Saved entries:
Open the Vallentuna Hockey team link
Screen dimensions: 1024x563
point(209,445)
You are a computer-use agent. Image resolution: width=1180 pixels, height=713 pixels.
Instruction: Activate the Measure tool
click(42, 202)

Directions: Your task is to restate, word for word, each line from the one that includes "You are a computer-use" to the end of the records, with both ends included and nothing else.

Answer section:
You are a computer-use agent. Image resolution: width=1180 pixels, height=713 pixels.
Instruction: Activate the Measure tool
click(42, 202)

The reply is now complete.